» Consegna
Per favore, trasforma in un elenco puntato il paragrafo del brano che comincia con «A seguito della propagazione», conservandone i fatti principali.

» Brano
◇ ◇ ◇

Dopo Leopoli i negoziati. Ad Azovstal intanto si resiste

Ucraina ormai invasa, si iniziano a scorgere trattative

A seguito della propagazione dell’offensiva militare a due passi dalla Polonia, in Ucraina non ci sono più zone franche e sui bersagli colpiti dai missili, le versioni dei due Paesi in conflitto non combaciano: ecco perché non è chiara la vera entità dei massacri, né il numero esatto di bambini scomparsi. L’acciaieria di Azovstal resta l’ultimo baluardo ucraino e i tempi non sembrano maturi per i negoziati.

◇ ◇ ◇

» Materiale fornito
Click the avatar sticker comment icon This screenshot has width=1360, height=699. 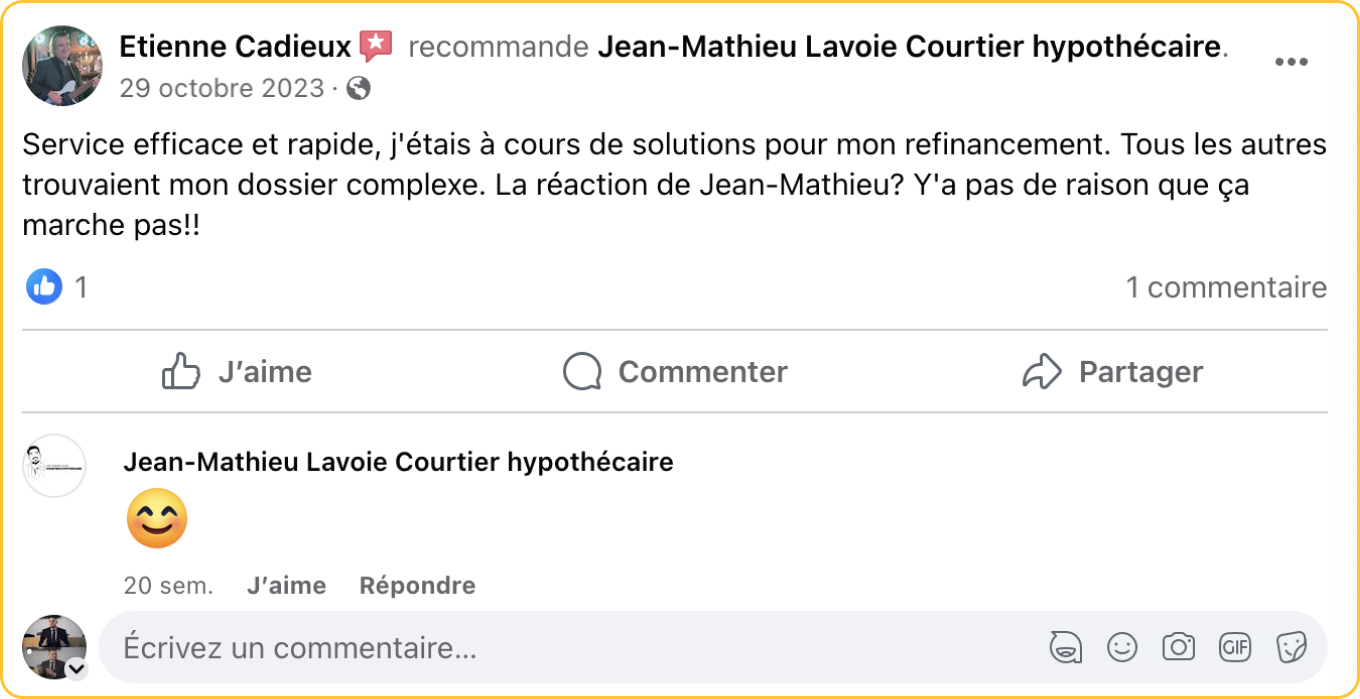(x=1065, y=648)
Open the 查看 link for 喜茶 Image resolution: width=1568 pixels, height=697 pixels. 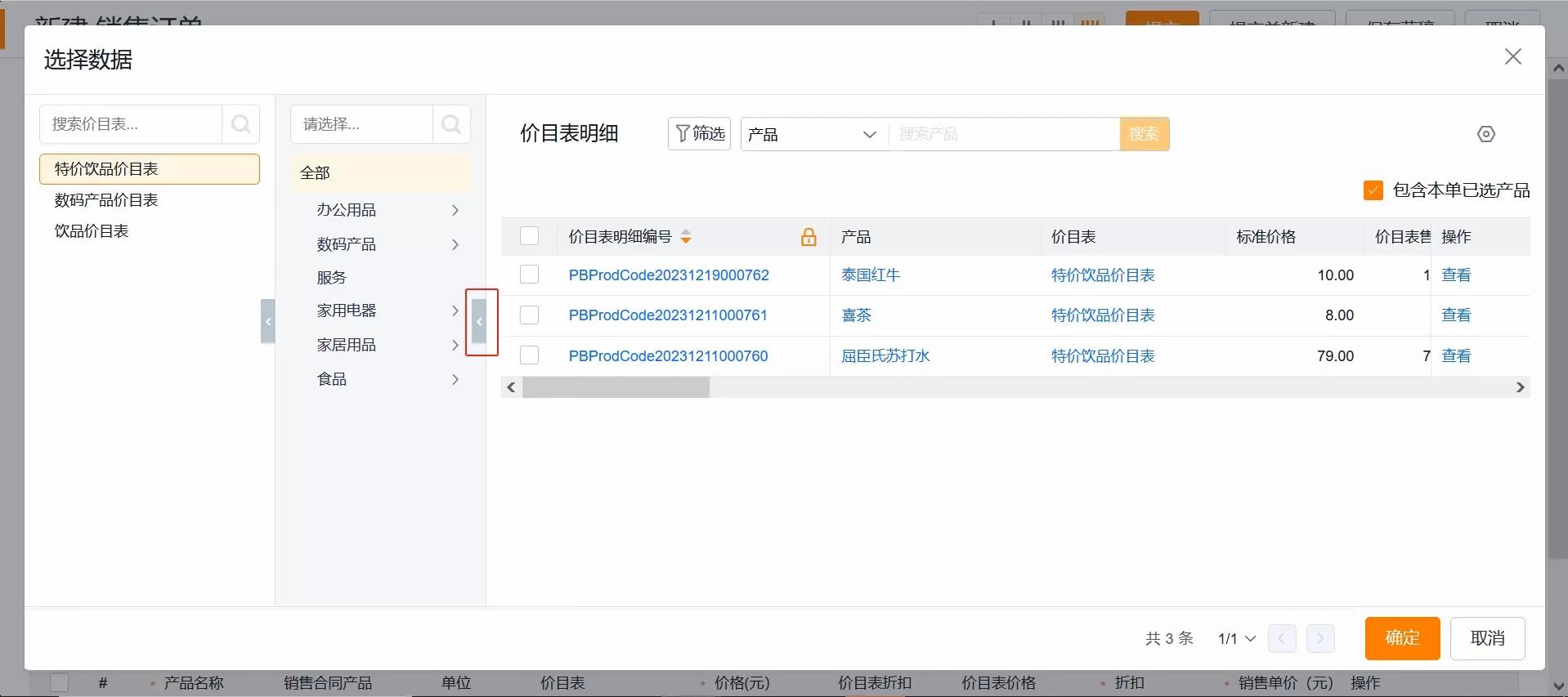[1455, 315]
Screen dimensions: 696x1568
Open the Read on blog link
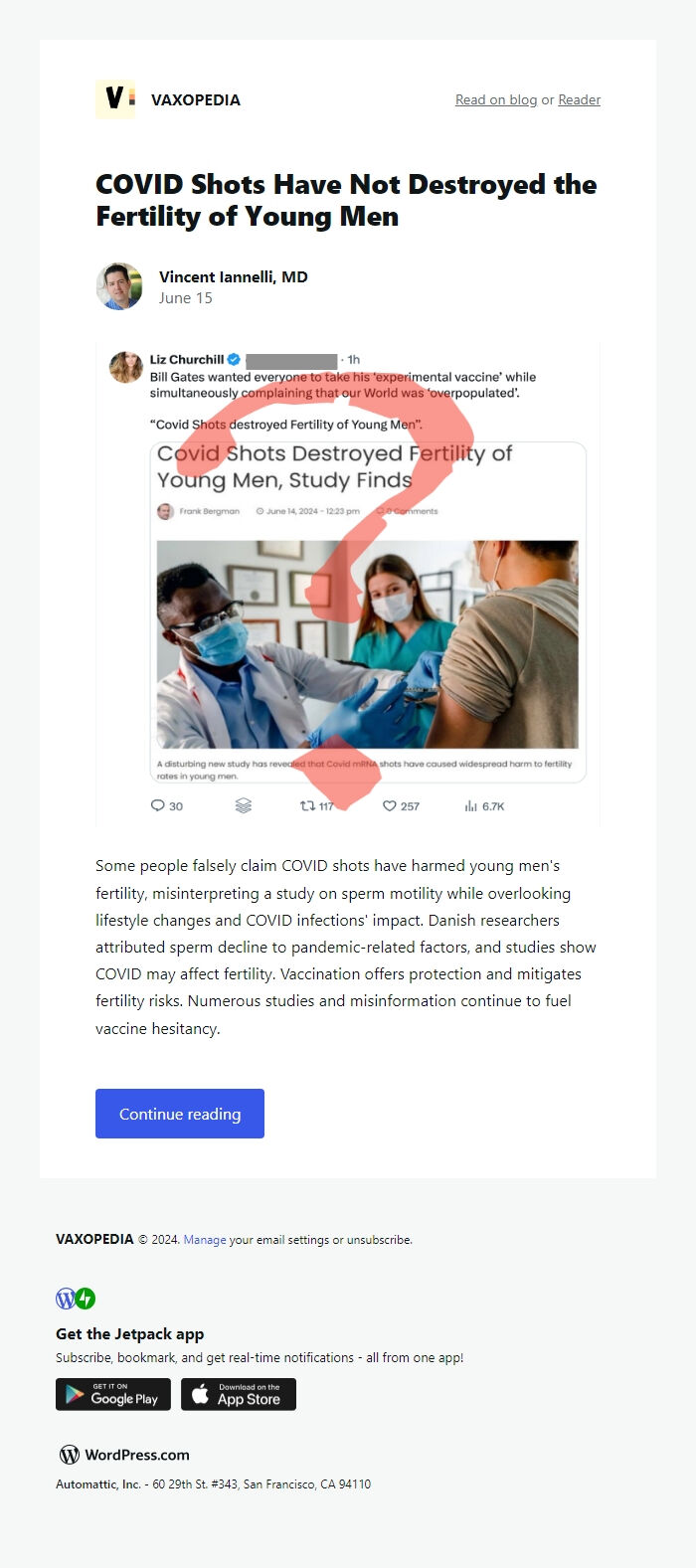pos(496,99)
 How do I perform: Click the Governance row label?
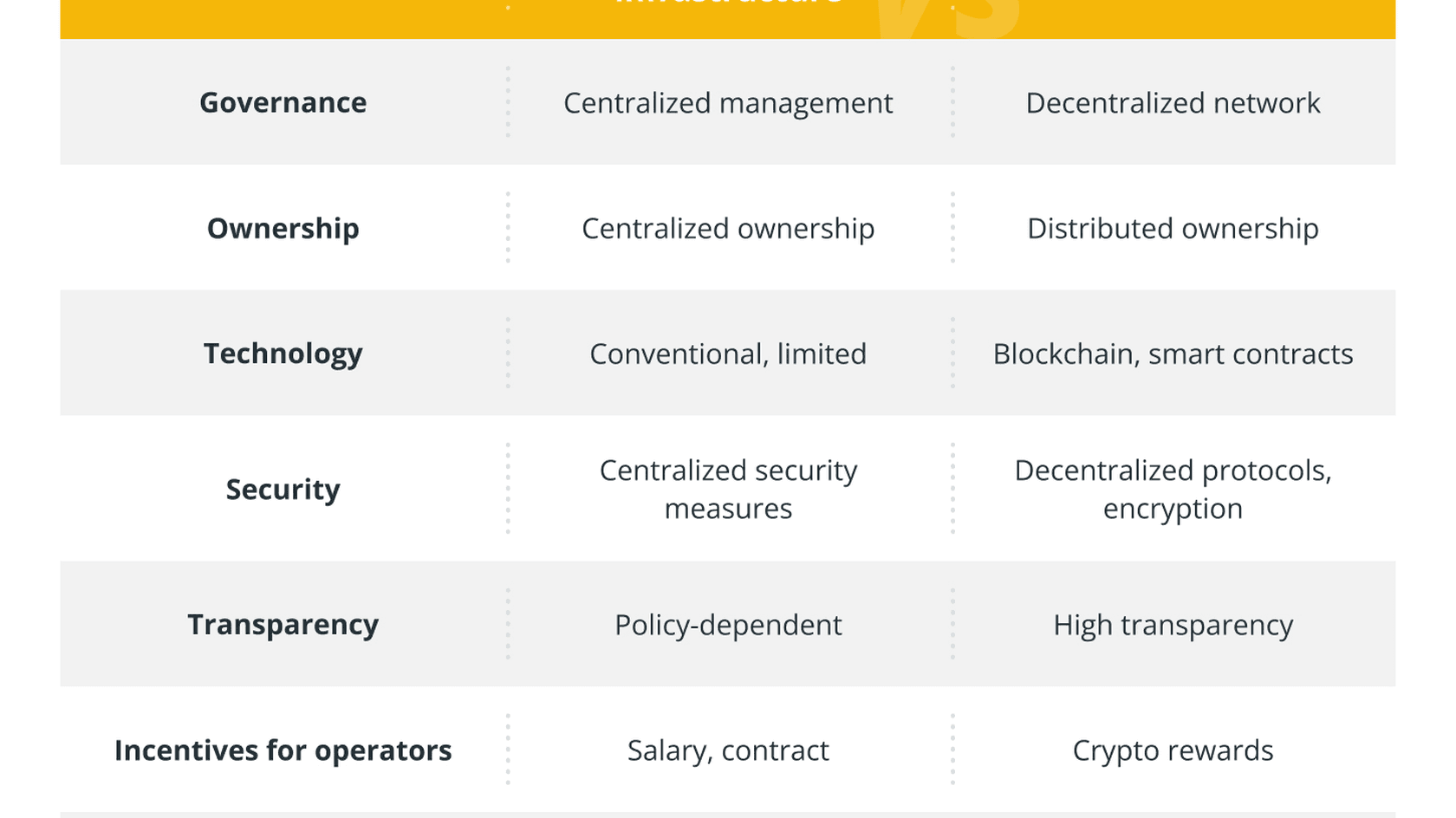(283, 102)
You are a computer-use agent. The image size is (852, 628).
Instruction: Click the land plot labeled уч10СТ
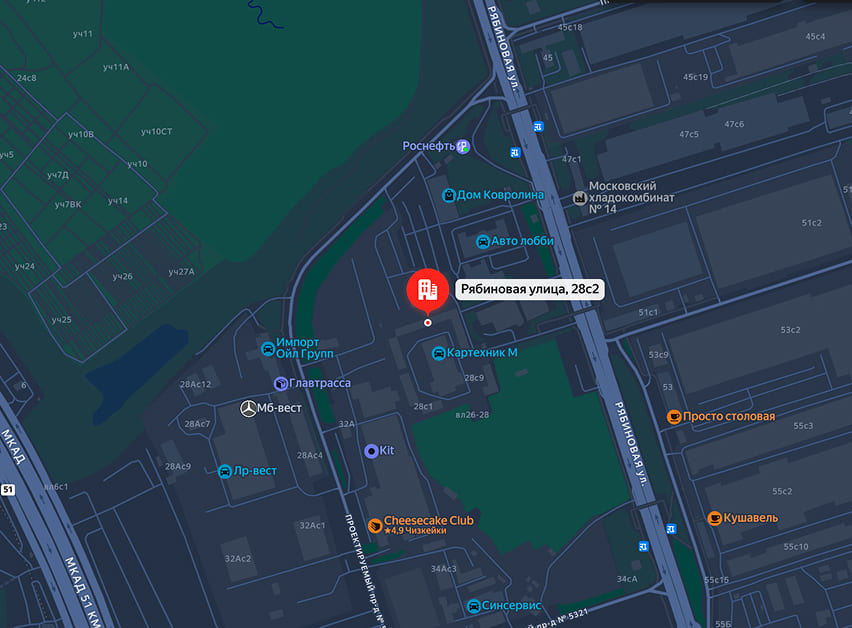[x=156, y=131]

◇ ◇ ◇

» Soluzione
- L'offensiva militare si è estesa fino a due passi dalla Polonia e in Ucraina non ci sono più zone franche.
- Sui bersagli colpiti dai missili le versioni dei due Paesi in conflitto non combaciano.
- Per questo non sono chiari né la vera entità dei massacri né il numero esatto di bambini scomparsi.
- L'acciaieria di Azovstal resta l'ultimo baluardo ucraino.
- I tempi non sembrano maturi per i negoziati.